Sunni and Shia, and splinters of those groups exist. As Bart’s books tell us there were many at the start of Christianity that narrowed down to the Catholic Church. With the reformation the split became more complicated. I think Islam is heading to a similar split. I think they are about 300-500 years behind Christianity in terms of splits. The next question is will we make it another 300-500 years.
And actually the “winner” was accepted mainly in either Western Europe or the Orthodox one, depending on what you think of the papacy and filioque. Copts, Armenians, the Church of the East, and others continued to have their own views.
This is true of all religions as they grow. There’s even a split in the Bahai Faith.
yes was going online this semester Yale etc has online course for free as well
you don’t receive a degree from it
which is fine it is still free for all to interpret there lectures online
( i have sat in a few YALE lectures once or twice ) well there religious related lectures.
well due to finances which get everyone some times i am going to be homeless for the next few months to and i hope to blog again when i get back on feet.
never mind things have worked out
with
my god and my father zeus who has not and never will let me down.
i will continue to support your blog and its purpose
Good luck to you Josephsluna – we will look forward to your posts when that time comes.
Prof. Ehrman, this is one of your best recorded lectures I have seen. Many thanks for sharing this.

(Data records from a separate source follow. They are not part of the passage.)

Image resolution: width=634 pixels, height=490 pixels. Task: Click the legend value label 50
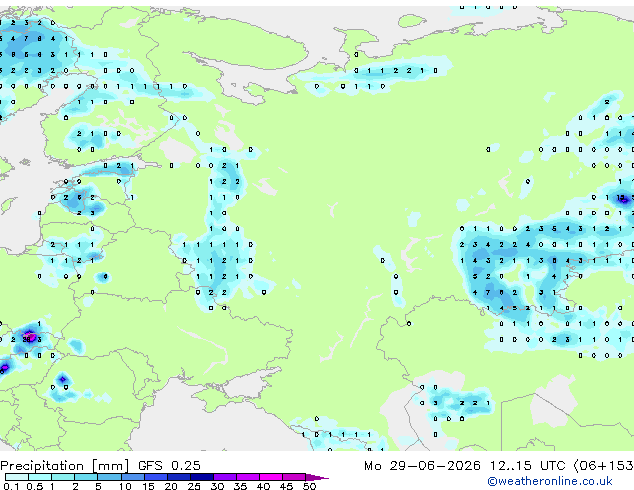[309, 486]
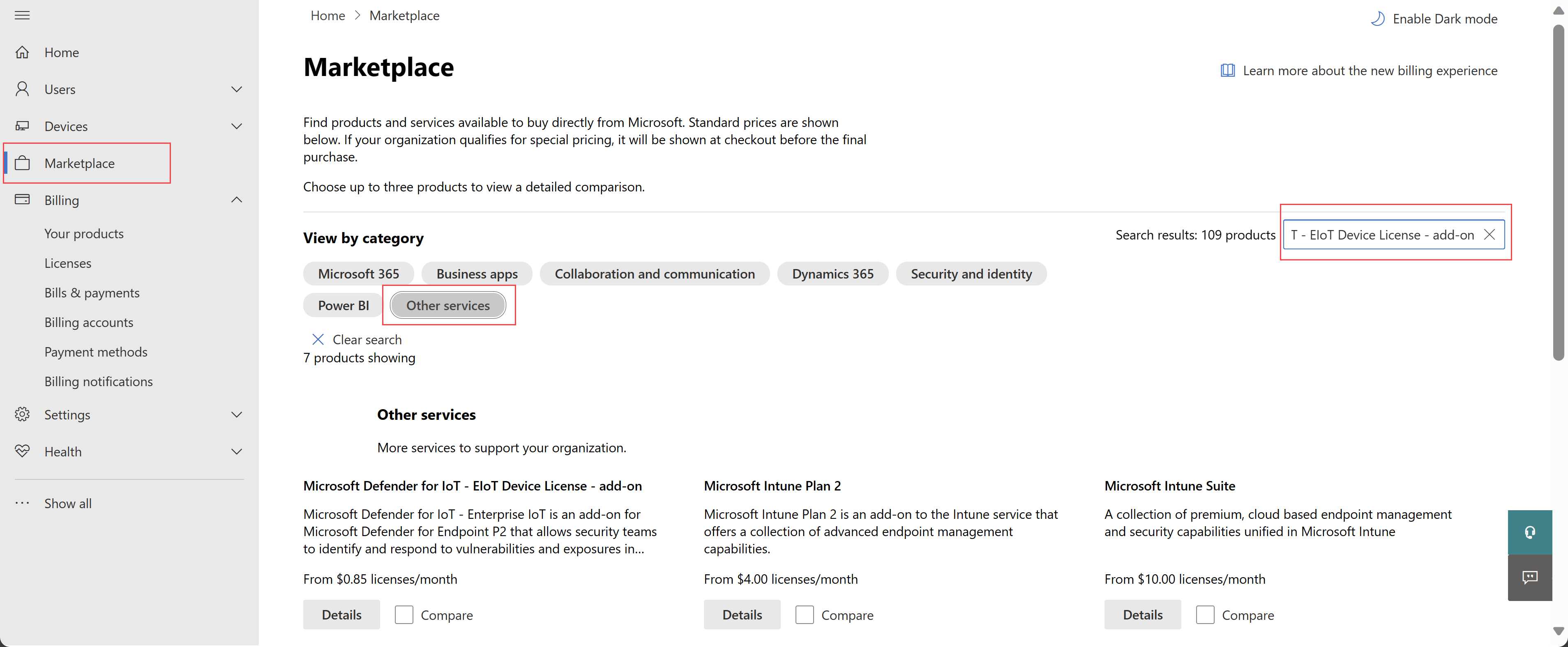Select the Other services category tab
The width and height of the screenshot is (1568, 647).
[x=447, y=305]
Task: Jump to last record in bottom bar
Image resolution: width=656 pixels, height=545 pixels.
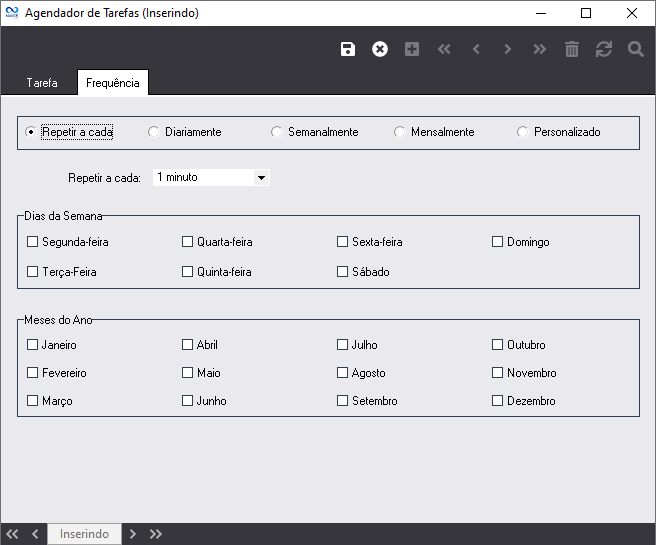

Watching this I was prompted to search out and watch the other two lectures in the series. You are helping me to confirm that my own problems with the Bible are reasonable and reasoned (at least by scholars like yourself) and that the fragmented and disjointed nature of the books we have today are the result of premeditated editing and revisionist viewpoints. I am coming to understand my lifelong difficulties with Christianity are not problematic and the result of an incomplete understanding of the nature of Jesus, as Christian friends have inferred. Thank you for your dedication to this field.
I am trying to catch up with this series (I’m tutoring more Maya children). Sorry so very late with my question. So the concept of original sin and the sacrifice (Jesus) for the sins of the world was originally a Jewish one? This is a question that has plagued for some time. I have thought erroneously that it was a Christian attempt to rationalize Jesus’s barbaric death.
Yes, Jesus’ earliest followers were Jews and understood his death in light of their own religion — including the sacrificial system, so taht his his death was the divine sacrifice for others. But it also was indeed an attempt to explain why he had to die as he did.